EDIT: Could it be anything to do with the way cPanel handles primary and addon domains?
In a cPanel account you have a primary domain whose files live under public_html then you define addon domains (or subdomains) whose files live under public_html/addondomain.com/

Would the .htaccess for the primary domain at public_html/.htaccess be affecting/overriding that of addon domains at public_html/addondomain.com/.htaccess?
I know .htaccess does cascade down through directories but is that the case even above a particular domain’s DocumentRoot, e.g.: in the case of this addon domain?
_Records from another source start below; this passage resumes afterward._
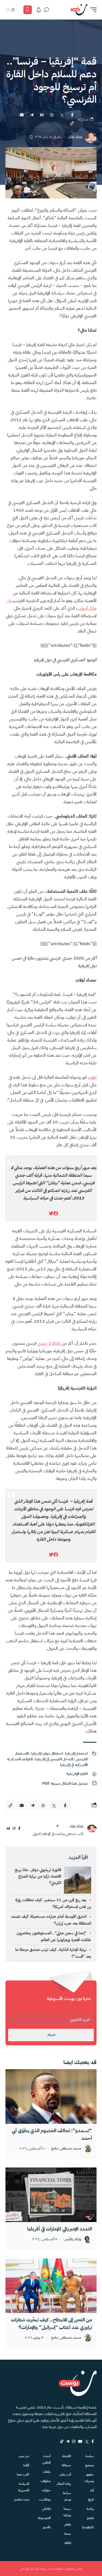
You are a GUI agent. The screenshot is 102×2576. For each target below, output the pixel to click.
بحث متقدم (21, 2499)
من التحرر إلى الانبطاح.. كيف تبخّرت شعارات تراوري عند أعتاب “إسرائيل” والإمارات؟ (51, 2323)
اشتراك (51, 2035)
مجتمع (89, 2465)
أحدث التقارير (46, 2459)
EDIT 2: Just for info here are the responses to both HTTP requests, bypassing any caching

root@vps [/home/username]#curl -i 'http://www.mydomain.com/config.php'
HTTP/1.1 403 Forbidden
Date: Sun, 16 Sep 2012 19:05:10 GMT
Server: Apache
Content-Length: 331
Content-Type: text/html; charset=iso-8859-1


root@vps [/home/username]# curl -i 'http://mydomain.com/config.php'
HTTP/1.1 301 Moved Permanently
Date: Sun, 16 Sep 2012 19:05:20 GMT
Server: Apache
Location: http://www.mydomain.com/403.shtml
Content-Length: 244
Content-Type: text/html; charset=iso-8859-1

You see the 2nd one gets the 301 redirect but it’s redirecting to the 403.shtml. So the 403.shtml has already been injected before the rewrite to the www. happens.